### EXERCISE DIRECTIONS
Write out, word for word, only the data from its first line to the line containing "Given: View site".

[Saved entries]
-------

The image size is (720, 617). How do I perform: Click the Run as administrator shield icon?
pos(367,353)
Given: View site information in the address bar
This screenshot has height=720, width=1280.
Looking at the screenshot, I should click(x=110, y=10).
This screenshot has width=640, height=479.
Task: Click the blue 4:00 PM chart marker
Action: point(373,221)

-------

### REPLY
The image size is (720, 617). How do I perform: Click the Run as administrator shield icon?
pos(367,353)
Given: View site information in the address bar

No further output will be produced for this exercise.